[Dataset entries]
○ ○ ○

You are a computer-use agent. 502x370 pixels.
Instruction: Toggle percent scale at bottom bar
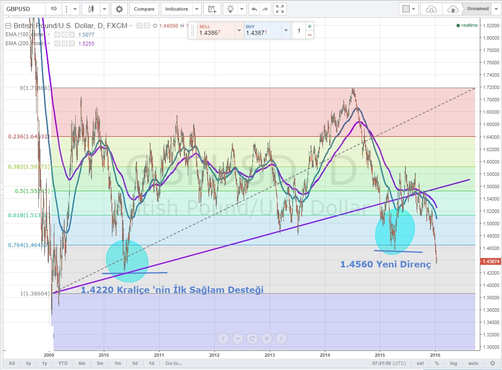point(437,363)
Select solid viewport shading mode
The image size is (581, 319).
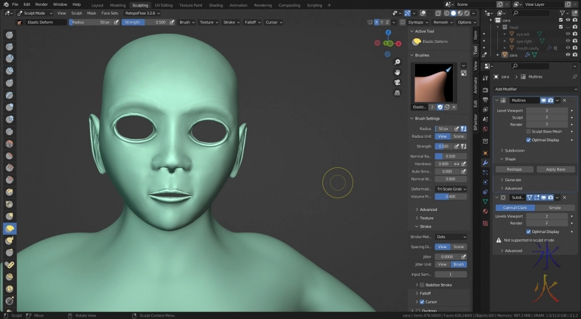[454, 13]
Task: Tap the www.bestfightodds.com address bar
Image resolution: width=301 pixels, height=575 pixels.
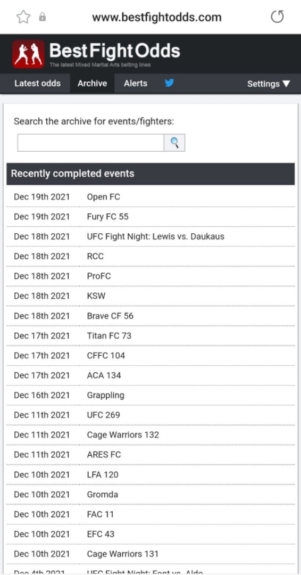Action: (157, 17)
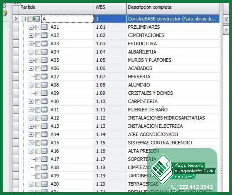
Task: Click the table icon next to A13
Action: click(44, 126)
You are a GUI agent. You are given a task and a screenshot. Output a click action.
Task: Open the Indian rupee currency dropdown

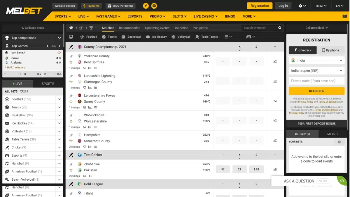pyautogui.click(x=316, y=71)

○ ○ ○

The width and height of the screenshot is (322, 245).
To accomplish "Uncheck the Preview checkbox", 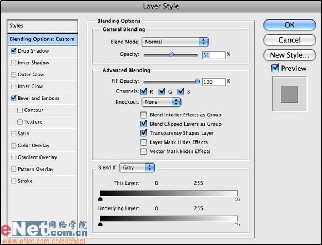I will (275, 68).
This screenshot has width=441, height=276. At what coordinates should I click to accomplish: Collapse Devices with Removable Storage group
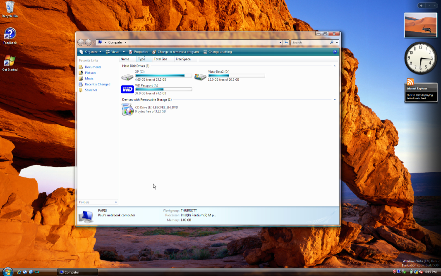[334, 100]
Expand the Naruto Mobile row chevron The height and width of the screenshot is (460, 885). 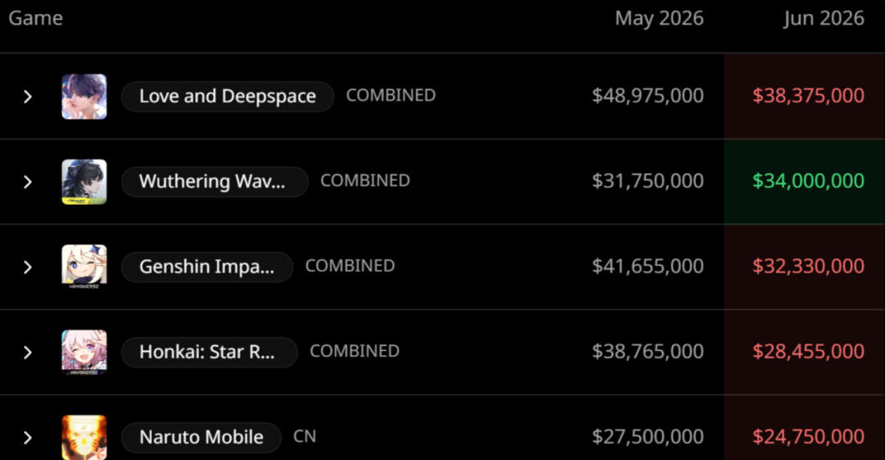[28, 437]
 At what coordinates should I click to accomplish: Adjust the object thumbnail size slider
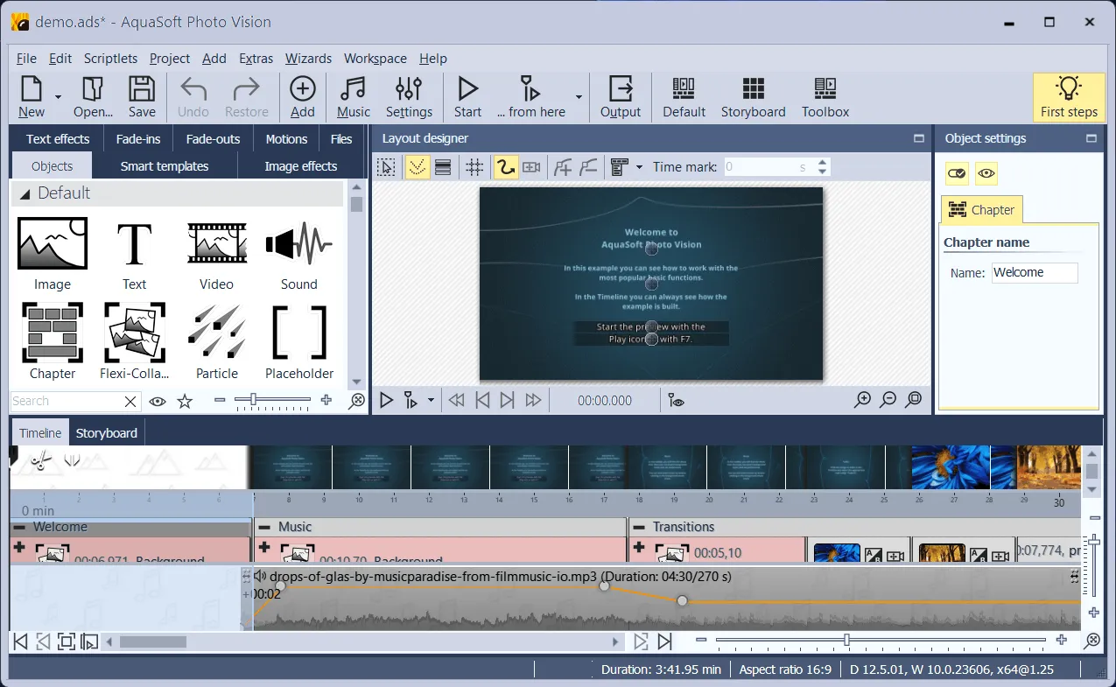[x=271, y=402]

○ ○ ○

Your objective: Identify each line in the records above that contains the word "agent", and copy it out in full.

Result below:
You are a computer-use agent. 502x370 pixels.
You are a GUI agent. You are given a task and a screenshot. Output a click action.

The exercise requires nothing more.